Ecco che in questo testo Carla Urbinati e il piccolo Riccardo, insieme, ci offrono la magia di un ascolto, di un altro ascolto, dove storie incrociate di presenti e di antiche genealogie, di fili ignorati o magari spezzati riescono a tessere lentamente i fantasmi e le memorie sia di un piccolo, enigmatico, essere che di chi ha scelto la cura di sé e, solo suo tramite, si accosta con rispetto alla cura di un altro.

Data:

01/12/2022

Note:

[1] G. Ripa di Meana, I nuovi figli – Dal disagio nella civiltà al suo oltraggio, Polimnia Digital Editions, 2019 [p. 78-81]

Alcune informazioni sull'autrice:

Gabriella Ripa di Meana, psicanalista e saggista, è nata nel 1946 a Roma dove ha iniziato la sua pratica analitica a partire dai primi anni Settanta.

Ha pubblicato vari libri sul soggetto e sul sintomo nella civiltà contemporanea, volti a testimoniare la modernità e la necessità dell’esperienza e del concetto d’inconscio, nelle sue diverse declinazioni.

Dalla metà degli anni Ottanta tiene un seminario aperto a un pubblico pluridisciplinare di amici della psicanalisi che continua tutt’oggi nel borgo della maremma toscana (Campiglia Marittima) dove dal 2013 vive e lavora.

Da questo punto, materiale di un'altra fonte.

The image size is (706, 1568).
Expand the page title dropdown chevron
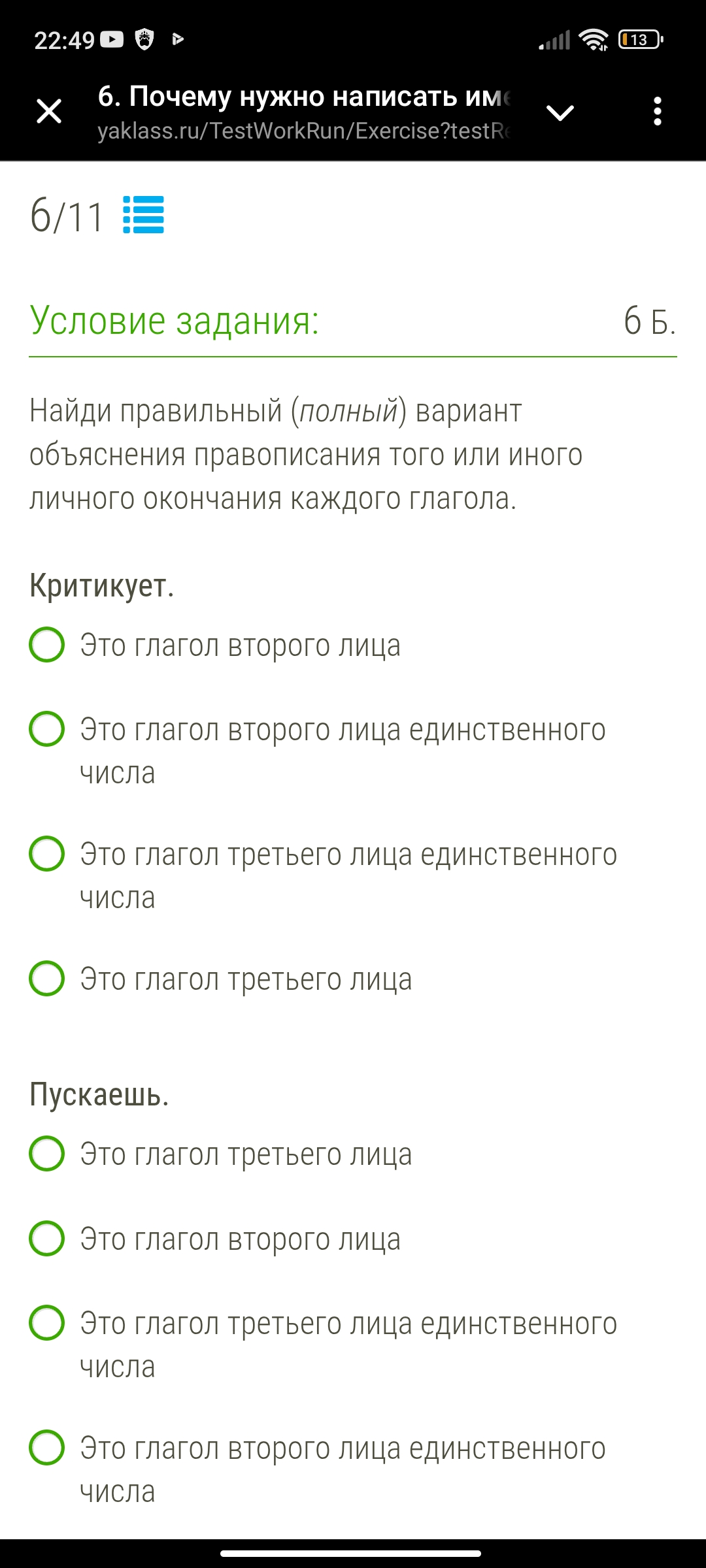[x=560, y=112]
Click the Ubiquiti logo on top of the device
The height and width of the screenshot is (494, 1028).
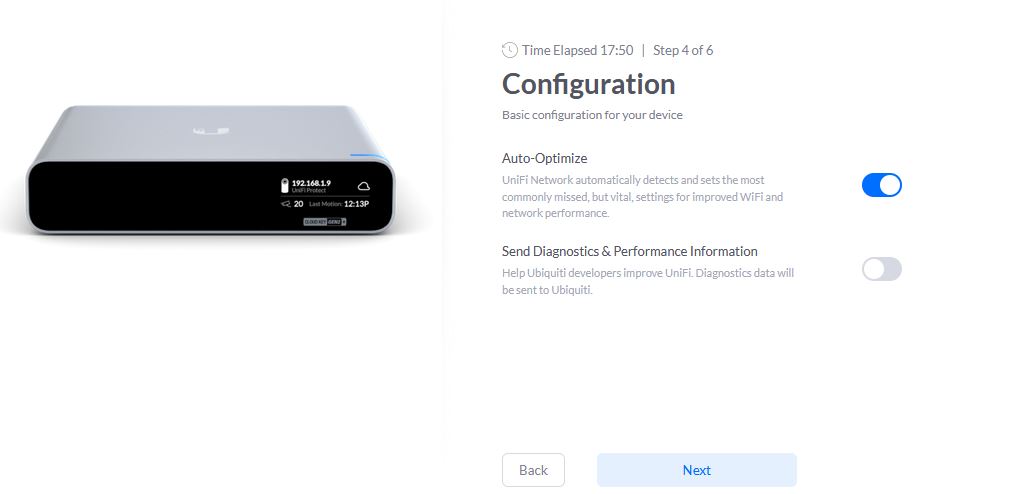211,131
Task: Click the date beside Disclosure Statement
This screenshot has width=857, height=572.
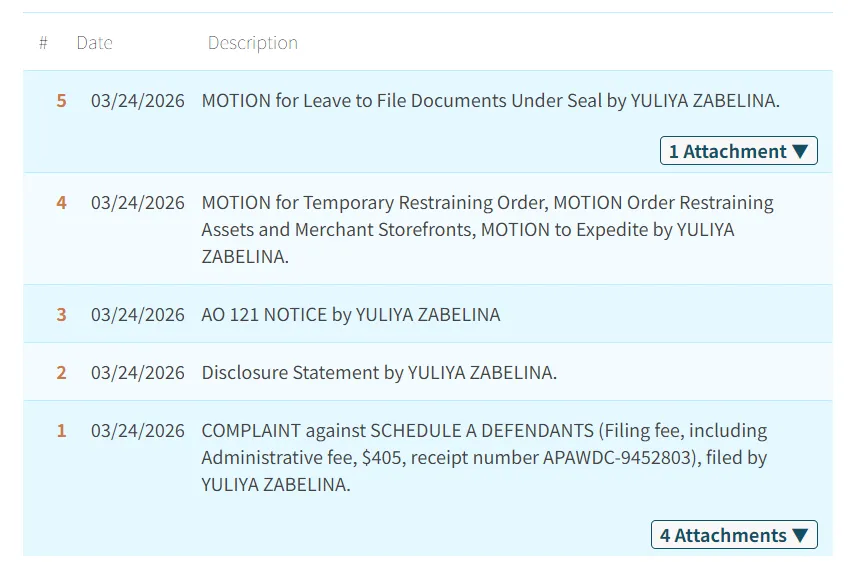Action: point(138,373)
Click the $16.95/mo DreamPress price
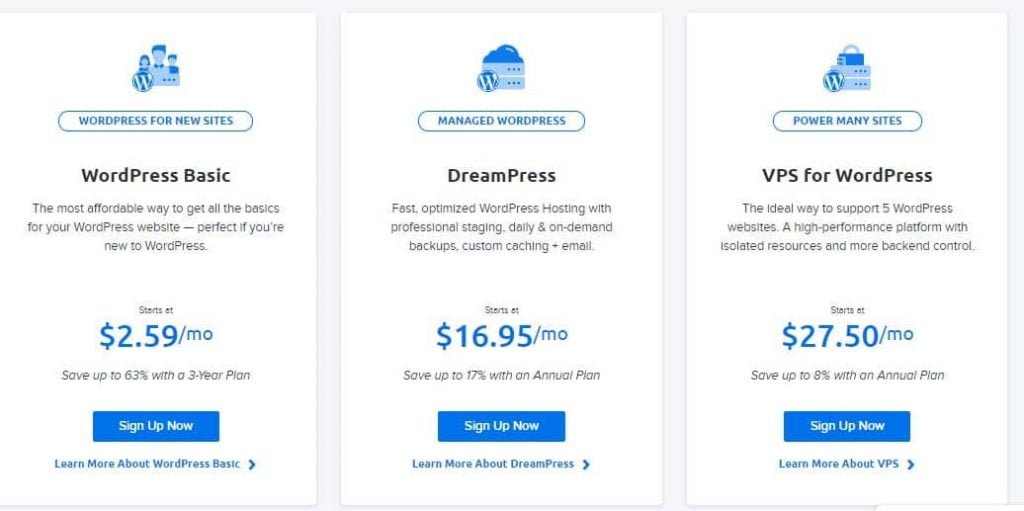Viewport: 1024px width, 511px height. [x=501, y=335]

Negli ultimi dieci anni la sua attività clinica si è svolta quasi esclusivamente via Skype, passaggio al quale si è dedicata, sia clinicamente che teoricamente, in modo pionieristico (v. «Non è stata la pandemia …», L’inconscio. Rivista Italiana di Filosofia e Psicoanalisi, 11, 2021).

Dal 1995 a oggi ha pubblicato numerosi articoli e quattordici libri per diversi editori (Astrolabio, Nottetempo, Bulzoni, Liberal Libri, Biblink editore, Polimnia Digital Editions, Jessica Kingsley, Springer Nature e Fordham University Press).

Il suo libro più recente è L’altro ascolto – tempi di virus, Astrolabio, 2022.